[[ Records shown open ]]
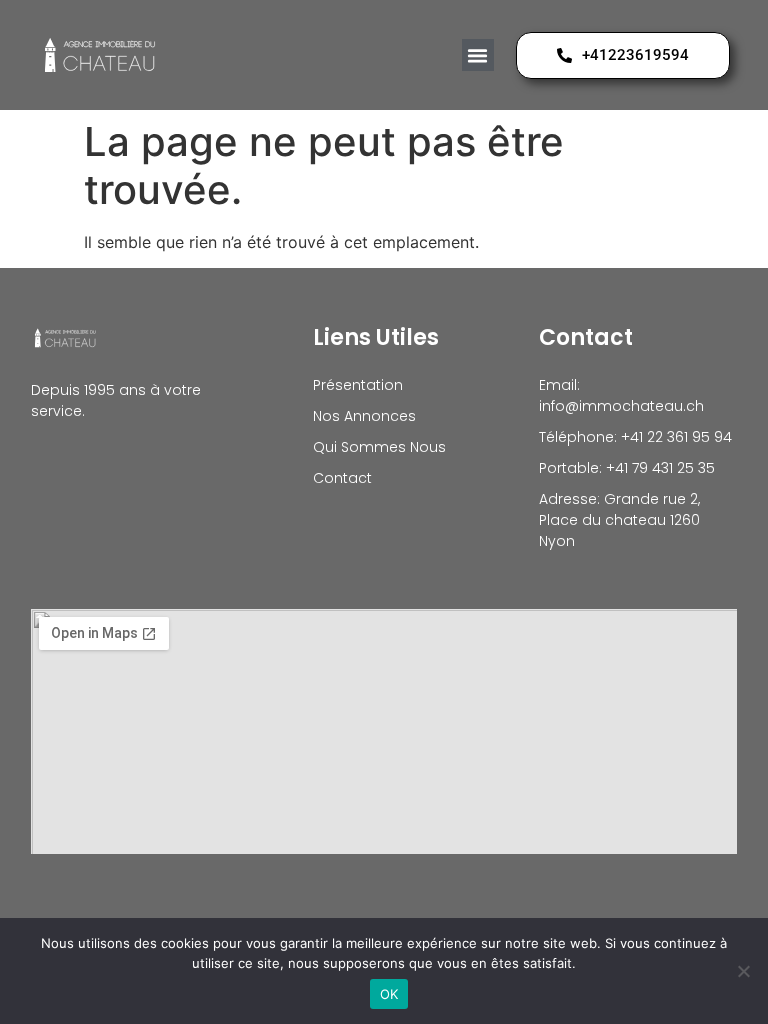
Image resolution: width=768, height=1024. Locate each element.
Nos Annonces (364, 416)
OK (389, 994)
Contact (342, 478)
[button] (478, 55)
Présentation (358, 385)
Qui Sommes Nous (379, 447)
[[ Records shown closed ]]
**Directions:** The line with "Nos Annonces (364, 416)", the last line of the data above, and every line between them should be duplicated exactly, with nothing else.

**Task answer:**
Nos Annonces (364, 416)
OK (389, 994)
Contact (342, 478)
[button] (478, 55)
Présentation (358, 385)
Qui Sommes Nous (379, 447)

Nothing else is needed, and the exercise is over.